═════ RECORD EXCERPTS ═════

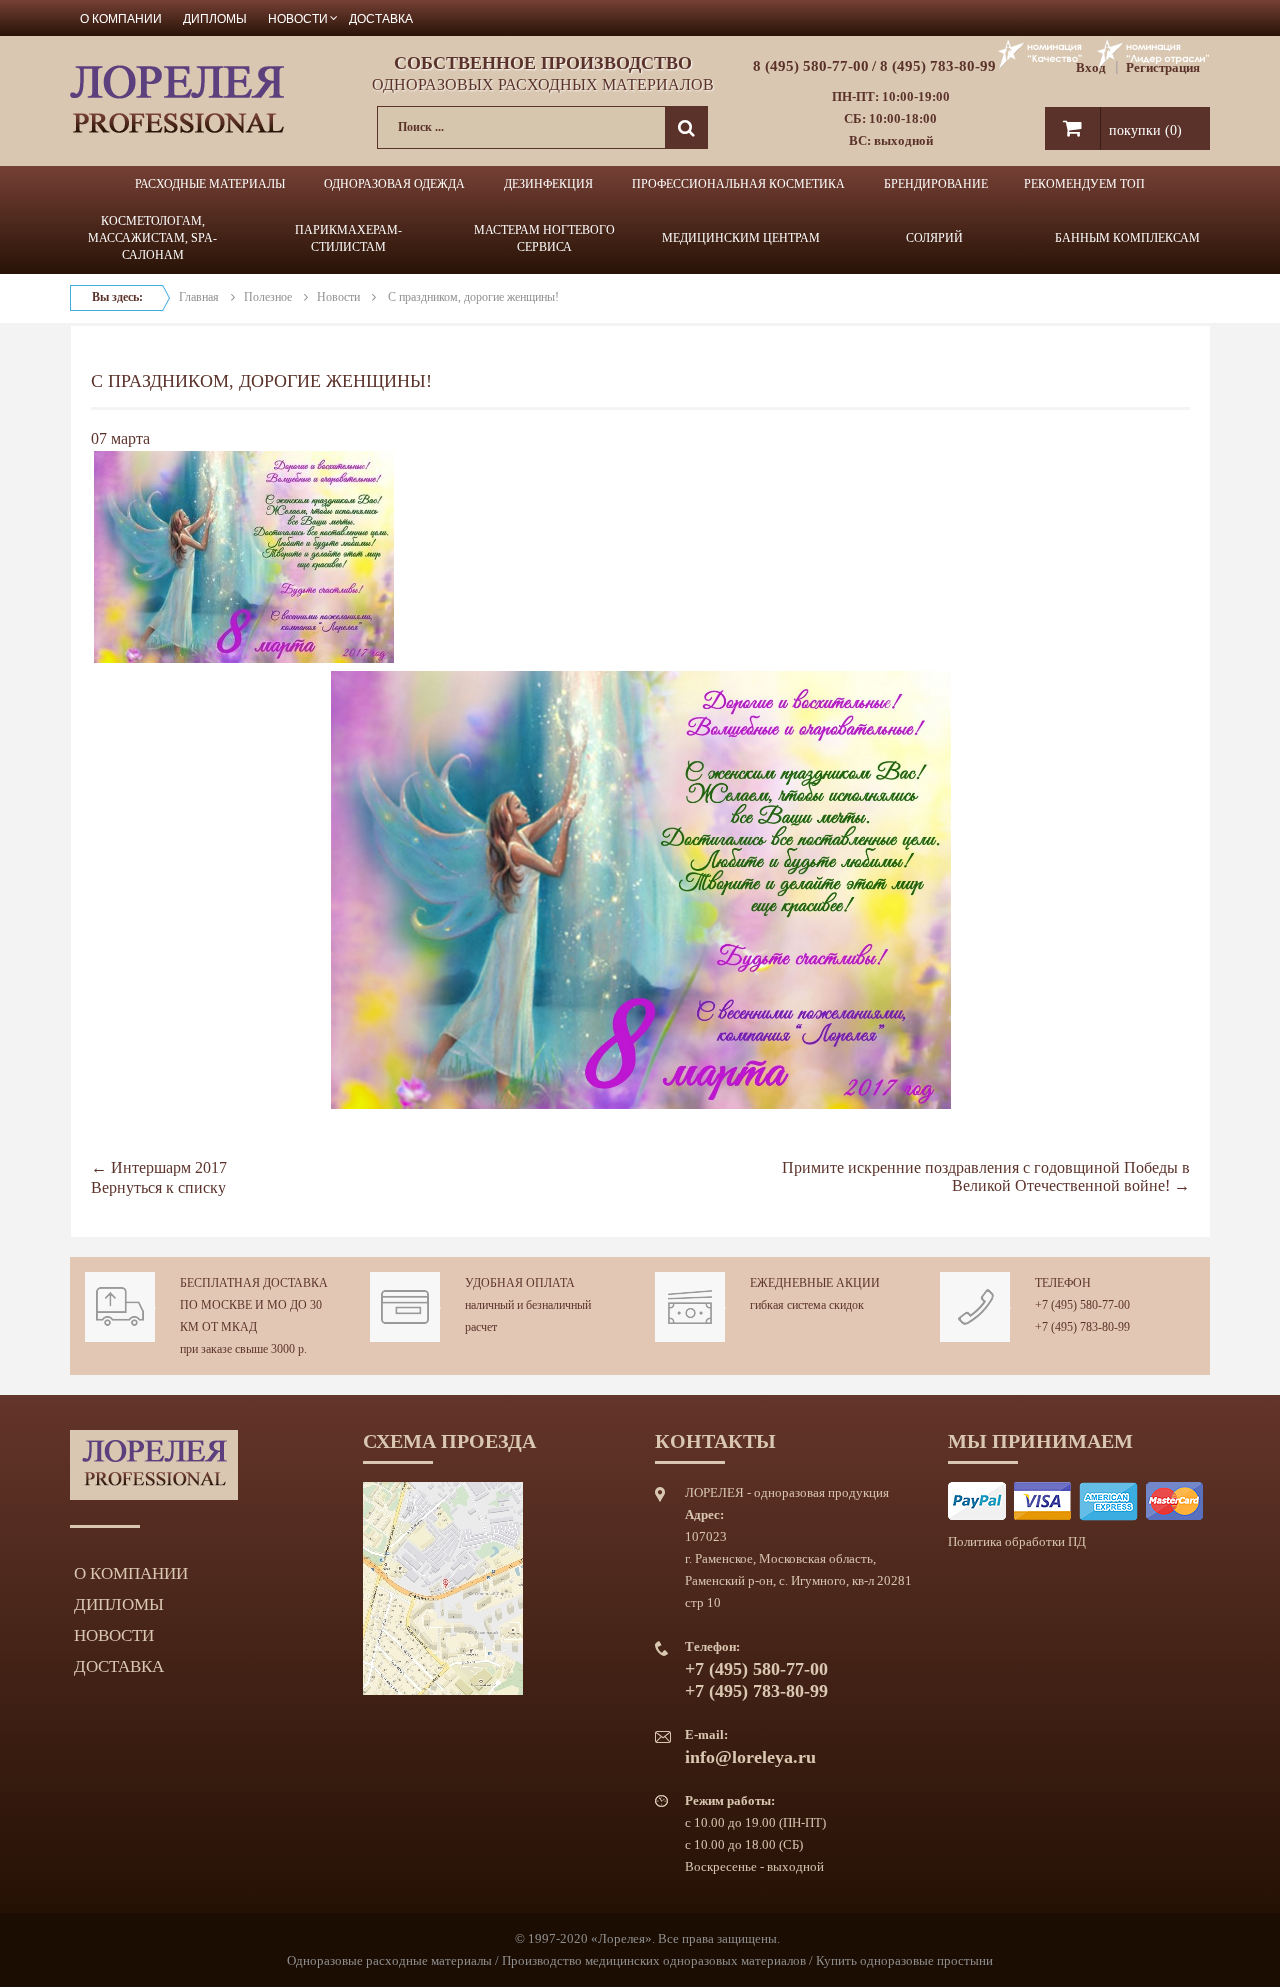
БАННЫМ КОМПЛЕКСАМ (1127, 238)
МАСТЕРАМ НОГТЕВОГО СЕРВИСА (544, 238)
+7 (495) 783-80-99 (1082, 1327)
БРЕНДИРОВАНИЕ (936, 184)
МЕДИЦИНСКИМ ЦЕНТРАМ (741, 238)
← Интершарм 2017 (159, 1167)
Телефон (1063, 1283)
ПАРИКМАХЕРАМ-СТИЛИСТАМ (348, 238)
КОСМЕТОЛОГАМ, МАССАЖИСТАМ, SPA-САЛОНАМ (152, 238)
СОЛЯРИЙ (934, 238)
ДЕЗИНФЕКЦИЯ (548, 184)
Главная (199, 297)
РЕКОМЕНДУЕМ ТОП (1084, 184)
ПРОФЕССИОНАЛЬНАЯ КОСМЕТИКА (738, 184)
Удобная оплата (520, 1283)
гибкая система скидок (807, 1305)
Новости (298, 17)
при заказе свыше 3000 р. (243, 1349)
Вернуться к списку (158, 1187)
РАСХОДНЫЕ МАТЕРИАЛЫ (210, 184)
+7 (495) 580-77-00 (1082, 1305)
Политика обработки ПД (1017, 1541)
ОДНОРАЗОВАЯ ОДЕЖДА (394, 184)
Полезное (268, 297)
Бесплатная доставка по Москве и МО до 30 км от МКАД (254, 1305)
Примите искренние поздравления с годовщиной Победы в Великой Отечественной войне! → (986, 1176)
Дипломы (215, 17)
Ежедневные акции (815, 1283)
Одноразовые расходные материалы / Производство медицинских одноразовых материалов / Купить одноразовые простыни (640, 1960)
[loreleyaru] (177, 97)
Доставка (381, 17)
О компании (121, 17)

═════
═════ RECORD EXCERPTS ═════

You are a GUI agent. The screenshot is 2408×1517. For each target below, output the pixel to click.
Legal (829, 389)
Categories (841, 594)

═════

Beginning with the line holding "БАННЫМ КОМПЛЕКСАМ (1127, 238)" and ending with the line holding "Полезное (268, 297)", write out the stretch of material above exactly; add no further lines.

:: RESPONSE TO THE TASK ::
БАННЫМ КОМПЛЕКСАМ (1127, 238)
МАСТЕРАМ НОГТЕВОГО СЕРВИСА (544, 238)
+7 (495) 783-80-99 (1082, 1327)
БРЕНДИРОВАНИЕ (936, 184)
МЕДИЦИНСКИМ ЦЕНТРАМ (741, 238)
← Интершарм 2017 (159, 1167)
Телефон (1063, 1283)
ПАРИКМАХЕРАМ-СТИЛИСТАМ (348, 238)
КОСМЕТОЛОГАМ, МАССАЖИСТАМ, SPA-САЛОНАМ (152, 238)
СОЛЯРИЙ (934, 238)
ДЕЗИНФЕКЦИЯ (548, 184)
Главная (199, 297)
РЕКОМЕНДУЕМ ТОП (1084, 184)
ПРОФЕССИОНАЛЬНАЯ КОСМЕТИКА (738, 184)
Удобная оплата (520, 1283)
гибкая система скидок (807, 1305)
Новости (298, 17)
при заказе свыше 3000 р. (243, 1349)
Вернуться к списку (158, 1187)
РАСХОДНЫЕ МАТЕРИАЛЫ (210, 184)
+7 (495) 580-77-00 (1082, 1305)
Политика обработки ПД (1017, 1541)
ОДНОРАЗОВАЯ ОДЕЖДА (394, 184)
Полезное (268, 297)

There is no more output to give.